Work order
Among the entries that follow, find the lines containing the string "item" and copy them.
● ● ● ● ● ● ●
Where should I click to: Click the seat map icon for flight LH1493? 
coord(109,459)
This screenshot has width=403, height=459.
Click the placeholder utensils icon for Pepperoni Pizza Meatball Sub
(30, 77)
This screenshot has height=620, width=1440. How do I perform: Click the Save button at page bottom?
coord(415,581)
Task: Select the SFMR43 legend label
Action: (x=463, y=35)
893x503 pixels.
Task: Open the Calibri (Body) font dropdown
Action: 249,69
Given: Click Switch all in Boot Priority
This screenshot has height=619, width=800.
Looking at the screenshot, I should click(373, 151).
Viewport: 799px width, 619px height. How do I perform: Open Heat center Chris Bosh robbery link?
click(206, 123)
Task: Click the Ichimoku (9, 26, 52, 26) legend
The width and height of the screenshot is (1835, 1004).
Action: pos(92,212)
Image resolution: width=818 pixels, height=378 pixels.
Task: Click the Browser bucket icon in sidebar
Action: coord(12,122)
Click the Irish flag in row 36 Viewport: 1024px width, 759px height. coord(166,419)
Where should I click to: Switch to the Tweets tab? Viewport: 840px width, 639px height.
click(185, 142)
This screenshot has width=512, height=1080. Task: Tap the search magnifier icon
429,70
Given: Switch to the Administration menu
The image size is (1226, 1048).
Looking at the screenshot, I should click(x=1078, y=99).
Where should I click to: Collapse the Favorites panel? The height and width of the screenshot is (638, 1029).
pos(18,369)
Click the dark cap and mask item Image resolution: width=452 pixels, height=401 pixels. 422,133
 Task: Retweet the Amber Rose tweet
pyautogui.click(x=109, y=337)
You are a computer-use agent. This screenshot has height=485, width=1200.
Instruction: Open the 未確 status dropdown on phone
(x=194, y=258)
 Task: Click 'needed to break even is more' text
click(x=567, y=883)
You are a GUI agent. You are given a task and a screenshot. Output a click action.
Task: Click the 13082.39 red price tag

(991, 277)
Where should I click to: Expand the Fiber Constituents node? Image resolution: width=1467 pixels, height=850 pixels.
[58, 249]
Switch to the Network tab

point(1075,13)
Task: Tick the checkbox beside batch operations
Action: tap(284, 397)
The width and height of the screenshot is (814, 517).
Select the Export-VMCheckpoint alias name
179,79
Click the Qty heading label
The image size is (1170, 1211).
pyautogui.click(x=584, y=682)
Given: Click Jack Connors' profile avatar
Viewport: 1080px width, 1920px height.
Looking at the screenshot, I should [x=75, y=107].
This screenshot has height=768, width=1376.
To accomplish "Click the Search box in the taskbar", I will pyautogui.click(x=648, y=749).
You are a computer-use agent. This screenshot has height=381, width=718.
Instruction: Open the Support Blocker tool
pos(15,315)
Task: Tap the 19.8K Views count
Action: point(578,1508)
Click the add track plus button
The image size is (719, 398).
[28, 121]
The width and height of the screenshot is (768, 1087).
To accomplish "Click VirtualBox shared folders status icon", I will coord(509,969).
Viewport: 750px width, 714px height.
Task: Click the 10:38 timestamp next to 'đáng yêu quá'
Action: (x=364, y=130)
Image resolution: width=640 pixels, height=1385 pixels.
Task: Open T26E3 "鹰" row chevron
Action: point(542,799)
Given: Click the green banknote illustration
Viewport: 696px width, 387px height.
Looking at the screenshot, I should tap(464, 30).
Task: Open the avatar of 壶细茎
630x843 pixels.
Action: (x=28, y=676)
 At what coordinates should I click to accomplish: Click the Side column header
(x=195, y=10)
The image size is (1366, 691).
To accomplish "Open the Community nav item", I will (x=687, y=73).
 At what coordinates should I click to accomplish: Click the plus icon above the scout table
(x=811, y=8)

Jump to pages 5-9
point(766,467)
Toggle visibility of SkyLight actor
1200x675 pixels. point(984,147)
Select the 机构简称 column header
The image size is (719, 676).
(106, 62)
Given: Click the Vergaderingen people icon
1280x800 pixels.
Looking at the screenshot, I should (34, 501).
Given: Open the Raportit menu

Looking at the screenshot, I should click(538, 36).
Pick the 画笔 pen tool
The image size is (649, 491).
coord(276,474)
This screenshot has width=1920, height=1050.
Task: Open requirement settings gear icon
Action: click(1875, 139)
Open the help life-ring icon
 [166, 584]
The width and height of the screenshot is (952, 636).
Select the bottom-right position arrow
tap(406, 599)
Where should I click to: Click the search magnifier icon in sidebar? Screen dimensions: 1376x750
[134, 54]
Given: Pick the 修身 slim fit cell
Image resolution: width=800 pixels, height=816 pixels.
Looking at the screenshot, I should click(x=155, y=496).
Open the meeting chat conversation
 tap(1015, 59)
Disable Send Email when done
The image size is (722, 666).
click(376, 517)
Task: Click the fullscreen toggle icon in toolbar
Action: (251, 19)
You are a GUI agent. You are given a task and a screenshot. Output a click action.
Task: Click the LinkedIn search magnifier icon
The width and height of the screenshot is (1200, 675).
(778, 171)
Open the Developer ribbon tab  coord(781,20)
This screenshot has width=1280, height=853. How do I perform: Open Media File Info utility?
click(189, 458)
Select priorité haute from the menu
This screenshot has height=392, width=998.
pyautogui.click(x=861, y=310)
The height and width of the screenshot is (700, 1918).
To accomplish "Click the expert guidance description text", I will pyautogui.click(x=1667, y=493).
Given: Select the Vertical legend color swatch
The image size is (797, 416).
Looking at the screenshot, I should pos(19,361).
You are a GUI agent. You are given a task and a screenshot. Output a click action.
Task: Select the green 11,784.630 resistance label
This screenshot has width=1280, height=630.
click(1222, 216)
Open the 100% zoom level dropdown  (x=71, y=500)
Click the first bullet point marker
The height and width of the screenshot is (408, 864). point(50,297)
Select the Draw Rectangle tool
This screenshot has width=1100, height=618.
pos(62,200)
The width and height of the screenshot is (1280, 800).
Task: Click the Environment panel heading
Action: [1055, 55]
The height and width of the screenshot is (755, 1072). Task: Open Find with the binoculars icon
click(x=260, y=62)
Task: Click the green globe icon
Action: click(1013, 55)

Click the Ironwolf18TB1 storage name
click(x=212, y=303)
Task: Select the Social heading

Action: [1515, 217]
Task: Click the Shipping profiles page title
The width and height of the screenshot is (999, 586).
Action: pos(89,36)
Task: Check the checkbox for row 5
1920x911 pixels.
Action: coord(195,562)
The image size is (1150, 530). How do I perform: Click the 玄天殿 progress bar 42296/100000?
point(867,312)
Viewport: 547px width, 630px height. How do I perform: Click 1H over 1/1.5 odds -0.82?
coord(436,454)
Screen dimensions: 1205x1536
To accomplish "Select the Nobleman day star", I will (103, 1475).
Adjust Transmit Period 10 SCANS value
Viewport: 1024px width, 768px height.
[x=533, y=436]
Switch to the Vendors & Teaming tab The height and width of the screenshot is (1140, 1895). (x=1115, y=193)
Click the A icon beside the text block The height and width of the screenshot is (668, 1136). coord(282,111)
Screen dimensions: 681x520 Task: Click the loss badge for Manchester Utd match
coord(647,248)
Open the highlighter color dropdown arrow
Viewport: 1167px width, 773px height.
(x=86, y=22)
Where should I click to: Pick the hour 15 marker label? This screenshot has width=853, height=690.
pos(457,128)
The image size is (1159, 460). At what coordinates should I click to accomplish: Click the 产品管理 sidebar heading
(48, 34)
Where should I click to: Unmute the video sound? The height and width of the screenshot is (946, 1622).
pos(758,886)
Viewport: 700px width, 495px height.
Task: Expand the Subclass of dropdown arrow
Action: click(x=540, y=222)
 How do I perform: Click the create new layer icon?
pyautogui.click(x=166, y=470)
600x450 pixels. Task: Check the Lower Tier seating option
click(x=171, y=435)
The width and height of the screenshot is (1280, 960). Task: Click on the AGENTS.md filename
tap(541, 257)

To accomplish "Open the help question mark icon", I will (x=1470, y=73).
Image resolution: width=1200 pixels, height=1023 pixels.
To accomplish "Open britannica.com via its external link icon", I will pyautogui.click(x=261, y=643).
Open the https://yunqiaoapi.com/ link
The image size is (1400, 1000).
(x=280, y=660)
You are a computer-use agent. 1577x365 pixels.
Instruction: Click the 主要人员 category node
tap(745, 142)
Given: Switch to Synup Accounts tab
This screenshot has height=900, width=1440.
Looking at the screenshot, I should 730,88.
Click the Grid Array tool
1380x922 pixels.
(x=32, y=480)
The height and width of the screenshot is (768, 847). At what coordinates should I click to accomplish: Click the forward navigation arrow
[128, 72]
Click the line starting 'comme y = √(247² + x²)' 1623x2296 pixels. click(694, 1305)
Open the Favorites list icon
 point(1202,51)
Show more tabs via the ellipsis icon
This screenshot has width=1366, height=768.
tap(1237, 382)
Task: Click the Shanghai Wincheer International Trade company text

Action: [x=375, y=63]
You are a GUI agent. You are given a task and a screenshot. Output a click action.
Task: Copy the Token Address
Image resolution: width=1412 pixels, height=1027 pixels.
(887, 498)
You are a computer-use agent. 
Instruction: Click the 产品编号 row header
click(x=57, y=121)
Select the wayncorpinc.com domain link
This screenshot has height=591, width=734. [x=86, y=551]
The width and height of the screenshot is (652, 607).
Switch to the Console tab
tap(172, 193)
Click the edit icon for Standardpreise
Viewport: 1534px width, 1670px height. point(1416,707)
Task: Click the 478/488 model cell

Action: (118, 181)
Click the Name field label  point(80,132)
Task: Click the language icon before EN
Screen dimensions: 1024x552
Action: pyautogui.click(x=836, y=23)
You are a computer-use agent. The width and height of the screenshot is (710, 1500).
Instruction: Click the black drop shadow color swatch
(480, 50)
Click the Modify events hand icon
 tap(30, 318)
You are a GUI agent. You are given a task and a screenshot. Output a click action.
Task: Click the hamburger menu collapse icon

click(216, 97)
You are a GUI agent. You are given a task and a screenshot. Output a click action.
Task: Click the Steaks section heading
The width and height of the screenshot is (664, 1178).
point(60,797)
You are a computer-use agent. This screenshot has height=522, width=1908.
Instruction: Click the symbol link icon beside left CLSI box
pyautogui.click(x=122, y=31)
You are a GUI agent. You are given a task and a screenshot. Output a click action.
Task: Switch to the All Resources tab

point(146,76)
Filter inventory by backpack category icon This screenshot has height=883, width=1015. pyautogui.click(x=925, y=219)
● ● ● ● ● ● ●
Reply to the exercise
Click the dark cap and mask item Image resolution: width=452 pixels, height=401 pixels. 422,133
To accomplish "Open the Community nav item", I will (x=687, y=73).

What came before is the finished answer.